* PROBLEMS:
a) Please summarize the GBPJPY commentary below in two sentences.
b) Transcribe the part of the GBPJPY commentary below that opens with the words containing "With almost unlikely" and closes with "in downward direction.".

Please have a glance on how implied volatilities of ATM puts of 1D and 1W expiries are acting crazily in OTC markets, 20.36% and 13.09% respectively ahead of Bank of England's monetary policy which is most likely to be unchanged.

In spot FX of GBPJPY, the pair has again drifted below from recent highs of 163.981 to the current 159.663 levels, what is weighing on the pound's slumps is that, the expectations on BoE unlikely changes but the chances for lower interest rates in 2016 has grown up to 23%, an increase from the February survey that had placed the odds at only 10%, above all lingering Brexit probabilities add an extra pressure on sterling's depreciation.

With almost unlikely changes in BoE, FX option markets have been factoring GBP depreciation by 20% is divulging the weakness in this pair and it means the market thinks the price has potential for large movement in downward direction.

* DATA SHOWN:

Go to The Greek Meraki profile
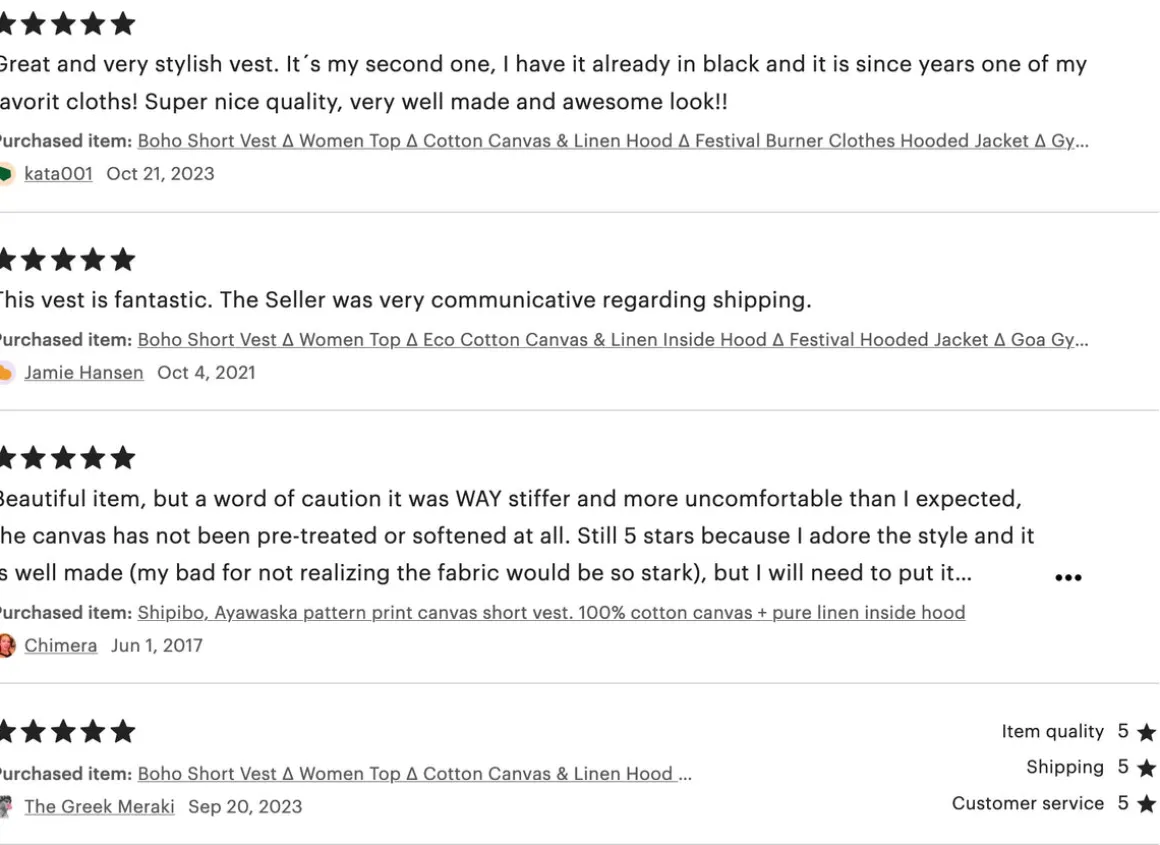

* WRITTEN ANSWERS:
a) Ahead of a Bank of England monetary policy decision that is most likely to leave policy unchanged, implied volatilities of ATM puts with 1D and 1W expiries stand at 20.36% and 13.09% in OTC markets. GBPJPY has drifted from 163.981 to 159.663, pressured by odds of lower interest rates in 2016 rising to 23% from 10% and by lingering Brexit probabilities, while FX option markets are factoring in a 20% GBP depreciation that signals potential for a large downward move.

b)
With almost unlikely changes in BoE, FX option markets have been factoring GBP depreciation by 20% is divulging the weakness in this pair and it means the market thinks the price has potential for large movement in downward direction.